“Asistente personal” y “espía” son las ocupaciones que Wikipedia asigna a Melita Norwood. Reclutada por la KGB en 1937, Norwood cuenta con un doble record. Es la figura femenina más destacada en la ajetreada historia del espionaje y contraespionaje británicos, y es también la agente de ese país que durante más tiempo sirvió secretamente al enemigo soviético. Dirigida por el octogenario director teatral y realizador cinematográfico Trevor Nunn (Lady Jane, Noche de reyes), La espía roja se inspira libremente en la historia de Norwood, trocando su nombre por el de Joan Stanley. La película narra lo que narra sin adoptar ningún punto de vista, con lo cual la posible implicación del espectador se ve irremisible obturada: imposible participar de lo que más que un relato de ficción (o no tanto) parecería un informe “objetivo”.

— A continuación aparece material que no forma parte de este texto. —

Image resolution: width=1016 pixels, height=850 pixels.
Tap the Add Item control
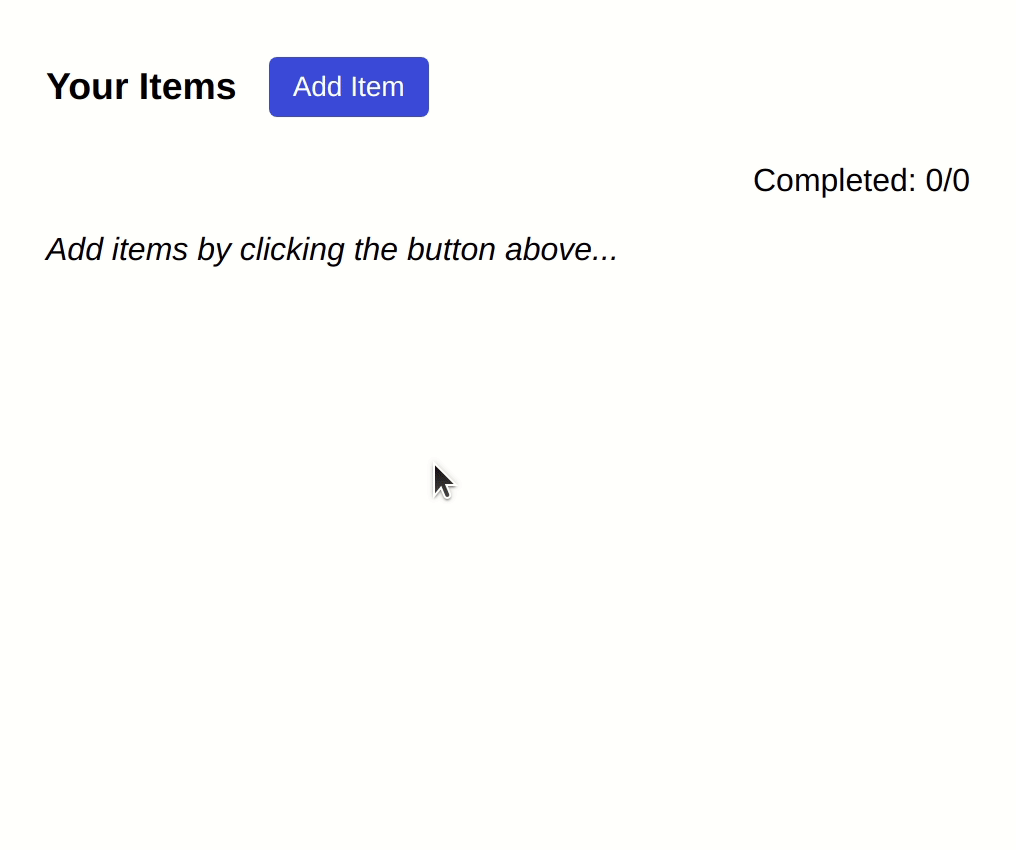pos(348,87)
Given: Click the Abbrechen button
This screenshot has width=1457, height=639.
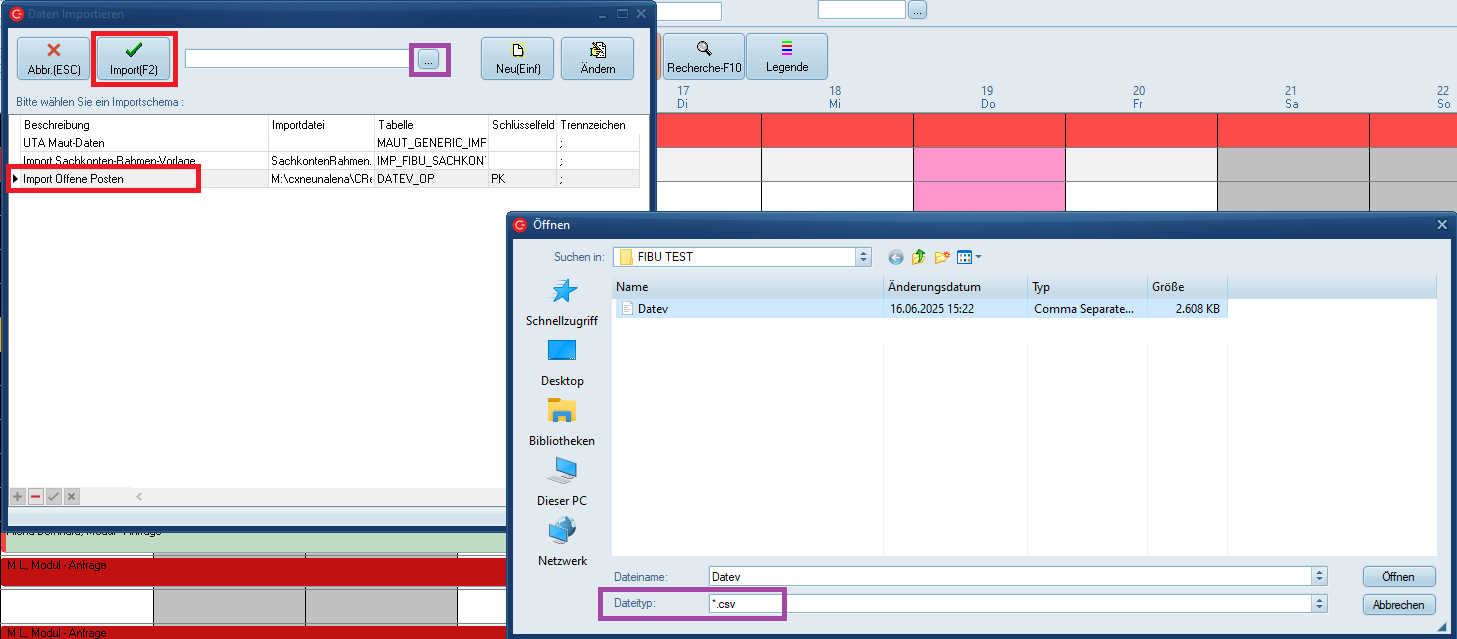Looking at the screenshot, I should (1398, 605).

Con Judi Dench interpretando a Stanley en su versión octogenaria, y la bonita Sophie Cookson --que curiosamente había dado vida a una agente secreta en Kingsman-- encarnándola en sus años mozos, La espía roja va y viene en dos tiempos. En el presente (año 2000), esta abuelita dedicada a sus tareas de jardín es arrestada bajo cargo de espionaje, sospechándosele vinculación con un ex Ministro de Relaciones Exteriores, presunto ex agente soviético. El interrogatorio espolea sus recuerdos, como la magdalena de Proust, para que éstos sean visualizados por ese voyeur irredimible llamado espectador. De acuerdo a lo que muestra la película, a Mrs. Stanley la política le entra por vía del atractivo Leo Galich (un fervoroso practicante del camelo actoral llamado Tom Hughes), compañero de estudios en Cambridge (se habla del “círculo de espías de Cambridge”, para referir a lo que en los años 30 fuera todo un centro de reclutamiento para la KGB). No más mirarla, este apuesto integrante del Comintern (Comunismo Internacional), de cabello desordenado y aire de rock star antes del rock, flecha a la sensible veinteañera. Para qué decir cuando ella lo ve perorar en actos públicos, con la elocuencia con la que sólo un (sobre)actor puede hacerlo.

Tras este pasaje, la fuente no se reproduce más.